**Task objective:** Return the line containing "This screenshot has width=1568, height=778." and every line beneath it through the end of the entries below, unchanged. Pictures stay out.
===== Data to use =====
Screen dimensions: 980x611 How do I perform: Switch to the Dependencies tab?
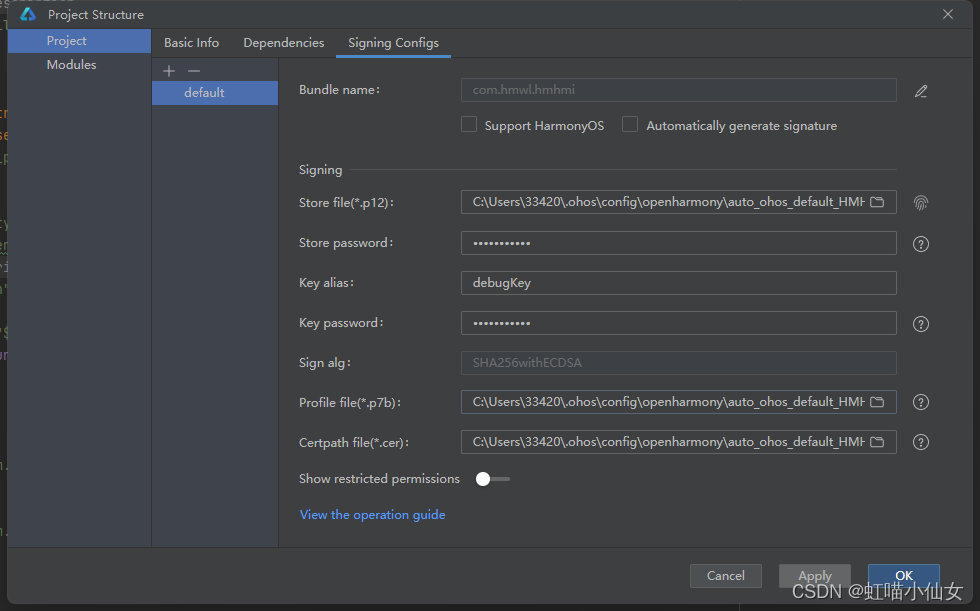[x=283, y=43]
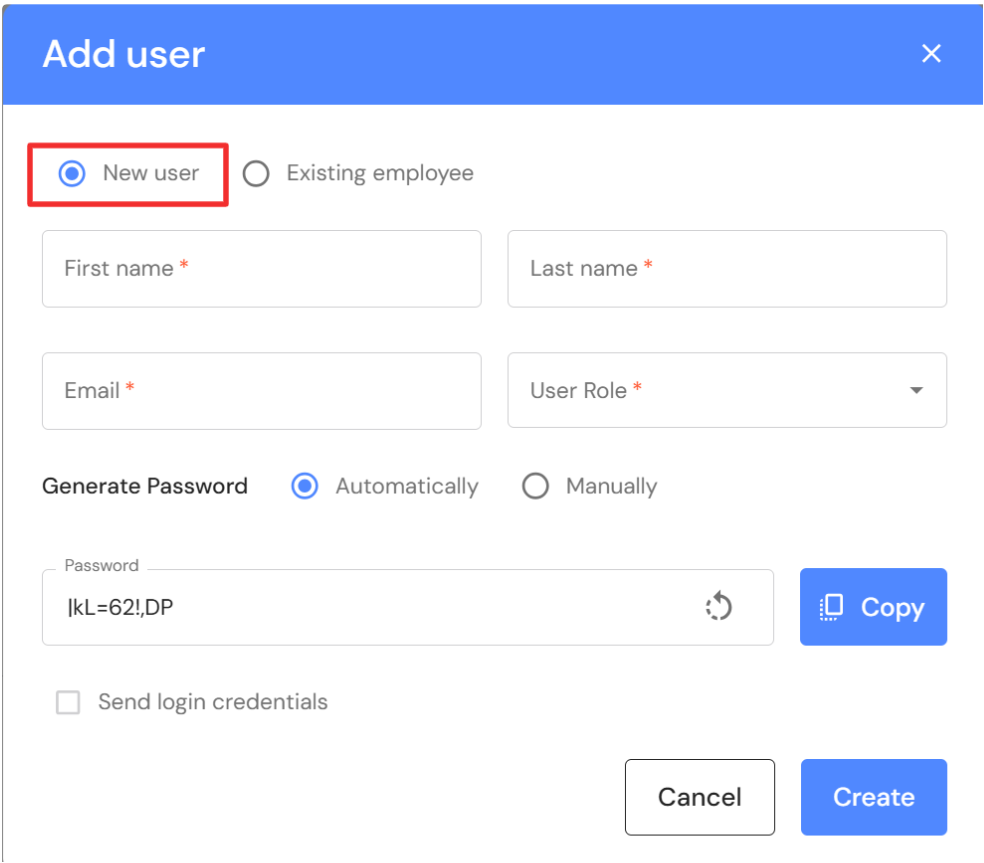Choose the Existing employee option
Screen dimensions: 984x863
[x=257, y=174]
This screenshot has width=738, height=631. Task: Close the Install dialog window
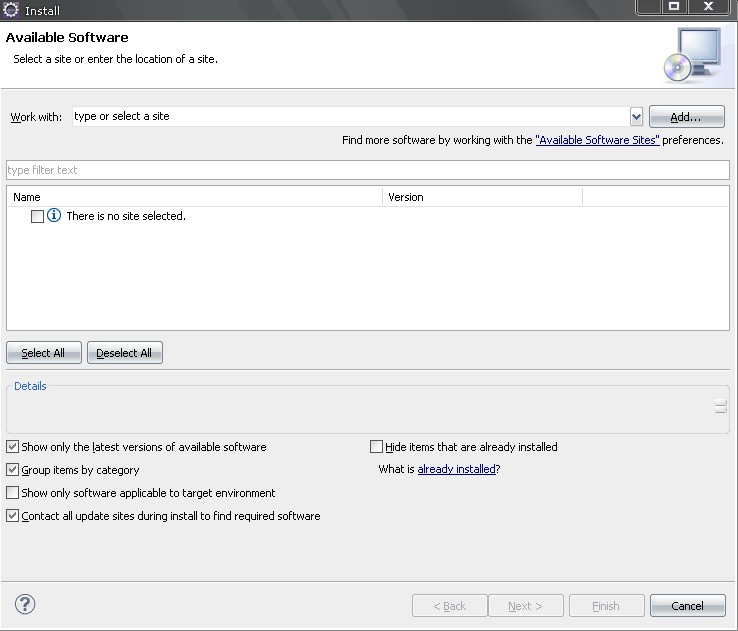click(709, 7)
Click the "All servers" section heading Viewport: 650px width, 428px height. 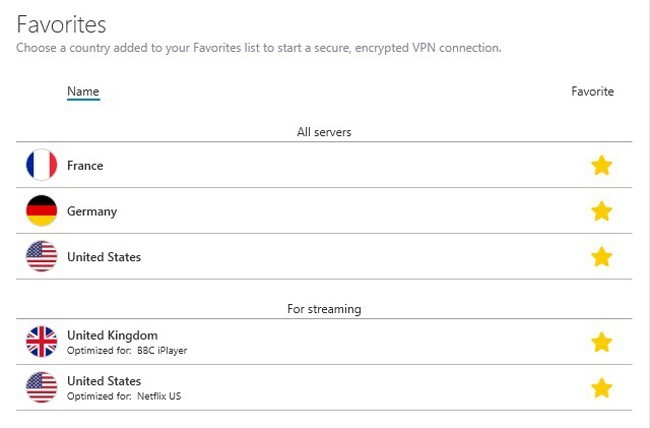point(324,132)
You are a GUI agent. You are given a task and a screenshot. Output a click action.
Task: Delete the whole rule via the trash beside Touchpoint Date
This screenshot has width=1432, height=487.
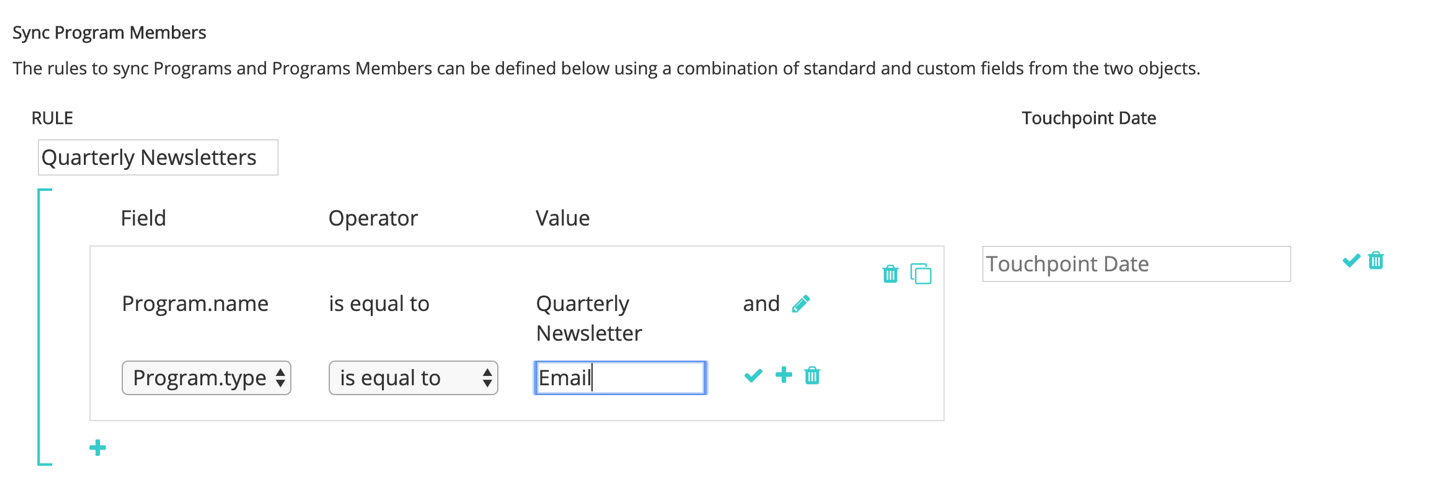click(x=1376, y=260)
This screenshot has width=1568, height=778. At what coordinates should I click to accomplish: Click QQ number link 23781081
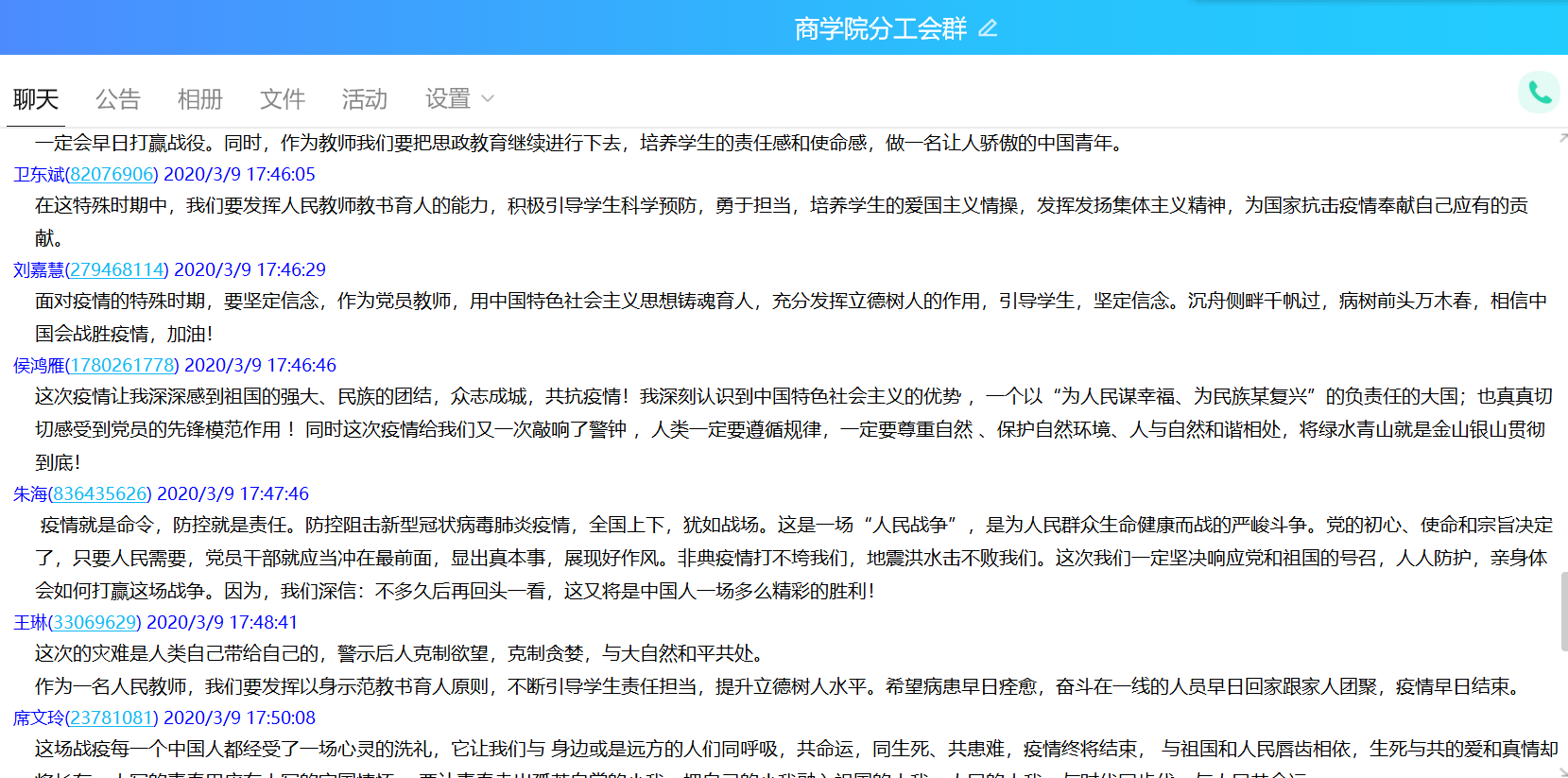point(112,717)
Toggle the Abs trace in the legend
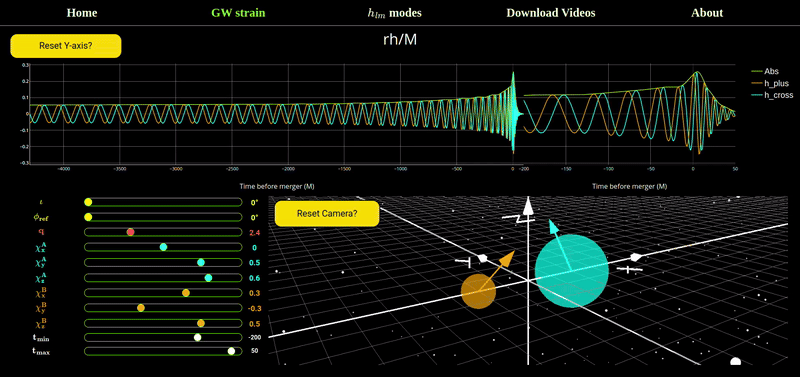Viewport: 800px width, 377px height. 765,71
=====
**Response to this exercise:**
This screenshot has width=1568, height=778. At what coordinates should I click to accomplish: Click QQ number link 23781081
point(112,717)
Toggle the Abs trace in the legend
Viewport: 800px width, 377px height. 765,71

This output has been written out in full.